Clássico do centro de SP, restaurante Pasv fecha definitivamente as portas

Com as atividades suspensas devido ao coronavírus, casa se despede da cidade aos 50 anos

São Paulo

Desde 1970 na avenida São João, região central, o restaurante Pasv encerrou definitivamente as atividades —após o La Frontera também se despedir da clientela paulistana devido à pandemia do novo coronavírus.

"Eles já queriam fechar há algum tempo", conta Eduardo Vieira Castromil, filho de José Ares, um dos sócios do Pasv. "Com a quarentena, teriam que continuar a pagar os dez funcionários e gastar as economias, para voltar pior ainda", comenta. Irmãos, José e Ramon Ares, os atuais sócios da casa, têm 77 e 80 anos, respectivamente.

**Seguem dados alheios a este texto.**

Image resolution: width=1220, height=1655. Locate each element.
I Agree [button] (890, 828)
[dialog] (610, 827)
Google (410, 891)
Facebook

Homem passa em frente a fachada laranja e amarela de sobrado com cartaz branco escrito Pasv
Fachada do restaurante Pasv, na av. São João, centro de São Paulo, com portões fechados neste sábado (11) - Gustavo Simon/Folhapress

De fachada discreta e ambiente de boteco, o local era conhecido pelo menu em que clássicos da gastronomia espanhola, como puchero e paella, dividiam espaço com pratos brasileiros, a exemplo de churrasco, feijoadas e pê-efes. A cozinha simples, afetuosa, farta e de custo-benefício atraente rendeu à casa menções em colunas de Luiz Horta e André Barcinski nesta Folha.

A casa teve unidades na Lapa e em Pinheiros, em 1966, mas, ao chegar ao centro, manteve apenas endereço da avenida São João. Pasv é uma sigla com as iniciais dos nomes dos primeiros sócios: Perez, Ares, Salcines e Villaverde.

José Ares, o Pepe, um dos sócios do PASV, em foto no salão - Karime Xavier/Folhapress

BARES E RESTAURANTES NO CORONAVÍRUS

De portas fechadas como medida de combate à pandemia do novo coronavírus desde meados de março, bares e restaurantes da capital paulista lutam para sobreviver.

Enquanto muitas destas casas correram para adaptar o serviço da cozinha para oferecer delivery e retirada no local —também chamado de take away— outras optaram por manter as atividades suspensas até poderem abrir novamente o salão.

Por orientação do governador João Doria (PSDB), o prazo da quarentena obrigatória, que teve início em 24 de março, foi estendido até, pelo menos, o dia 22 de abril. Pelas regras da quarentena, só podem funcionar os serviços que sejam considerados essenciais para a população, como alimentação, abastecimento, saúde, bancos, limpeza e segurança.

O delivery é visto como uma forma de minimizar os impactos sofridos pelo setor, que emprega mais de 6 milhões de pessoas.

Enquanto aguardam ajuda federal ou o fim da quarentena, os estabelecimentos se viram como podem —e contam, principalmente, com a ajuda da clientela.

Muitos deles, por exemplo, estão vendendo vouchers para consumo pós-pandemia em sites de financiamento coletivo.

Eles também contam com iniciativas como o GGG (gggbrasil.org), o Menu do Amanhã (loja.gaspaindica.com.br) e o Apoie Um Restaurante (apoieumrestaurante.com.br).

São sites nos quais os comensais podem adquirir vouchers para consumo após a quarentena, mas funcionam como lojas: listam uma série de estabelecimentos, e cabe ao cliente escolher qual ajudar.

A diferença desses projetos para os sites de financiamento coletivo é que, nessas plataformas, o estabelecimento já recebe o dinheiro, sem a necessidade de aguardar o encerramento das campanhas. Sem cobranças de taxa nas transações, os empreendimentos recebem 100% do valor pago.

Uma dica é checar as redes sociais de seus restaurantes e bares favoritos para saber como ajudar.